F. W. Hodge.
Washington, D. C.,
September 25, 1916.
* * * * *
A special interest attaches to the illustrations, now first included in this edition. Many of them are from photographs made by Chas. F. Lummis in 1890, under the supervision of Bandelier, and with special reference to “The Delight Makers,” then being written. These two friends were the first students to explore the Tyuonyi and its neighborhood. In rain and shine, afoot, without blankets or overcoats, with no more provision than a little atole (popcorn meal) and sweet chocolate, they climbed the cliffs, threaded the canons, slept in caves or under trees, measured, mapped and photographed the ruins and landscapes with a 40-pound camera, and laid the basis-notes for part of Bandelier’s monumental “Final Report” to the Archaeological Institute of America.

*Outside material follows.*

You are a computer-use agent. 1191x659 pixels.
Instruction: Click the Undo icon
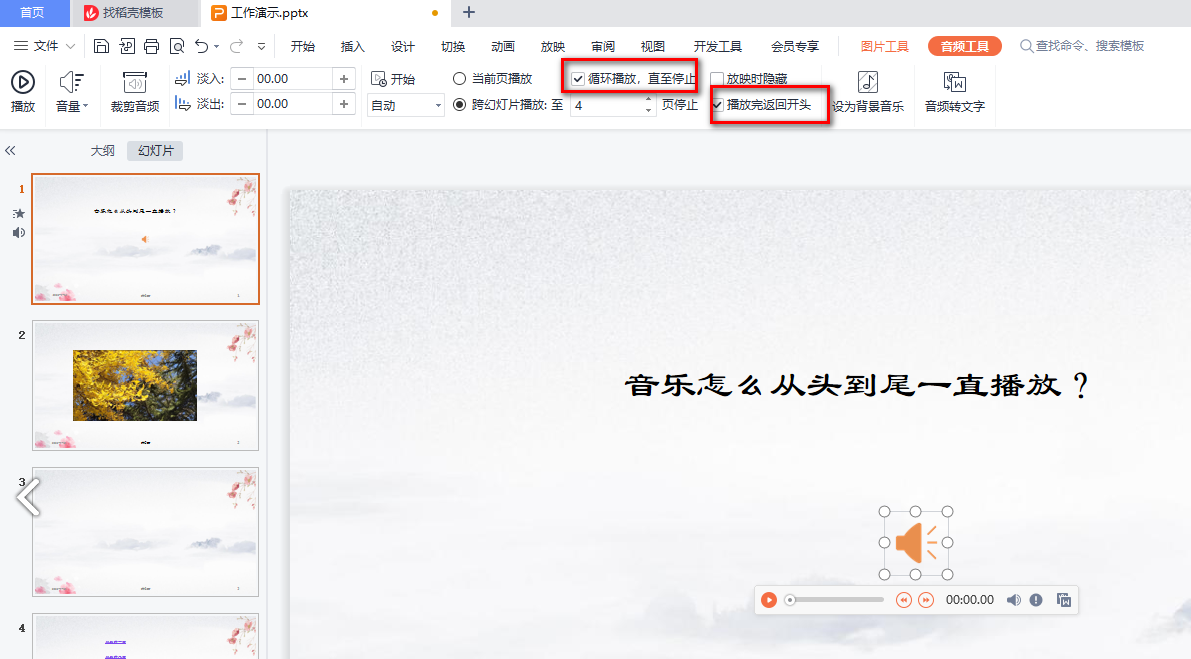(201, 45)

A few later photographs from the same hand show part of the excavation done in the Tyuonyi by the School of American Archaeology—through whose loving and grateful efforts this canon has been set apart as a National Monument bearing the name of its discoverer and chronicler,
Thanks are due also to Hon. Frederick C. Hicks, M.C., for six very interesting photographs of the Zunis and their country.
* * * * *
One day of August, 1888, in the teeth of a particular New Mexico sand-storm that whipped pebbles the size of a bean straight to your face, a ruddy, bronzed, middle-aged man, dusty but unweary with his sixty-mile tramp from Zuni, walked into my solitary camp at Los Alamitos. Within the afternoon I knew that here was the most extraordinary mind I had met. There and then began the uncommon friendship which lasted till his death, a quarter of a century later; and a love and admiration which will be of my dearest memories so long as I shall live. I was at first suspicious of the “pigeon-hole memory” which could not only tell me some Queres word I was searching for, but add: “Policarpio explained that to me in Cochiti, November 23, 1881.” But I discovered that this classified memory was an integral part of this extraordinary genius. The acid tests of life-long collaboration proved not only this but the judicial poise, the marvelous insight and the intellectual chastity of Bandelier’s mind. I cannot conceive of anything in the world which would have made him trim his sails as a historian or a student for any advantage here or hereafter.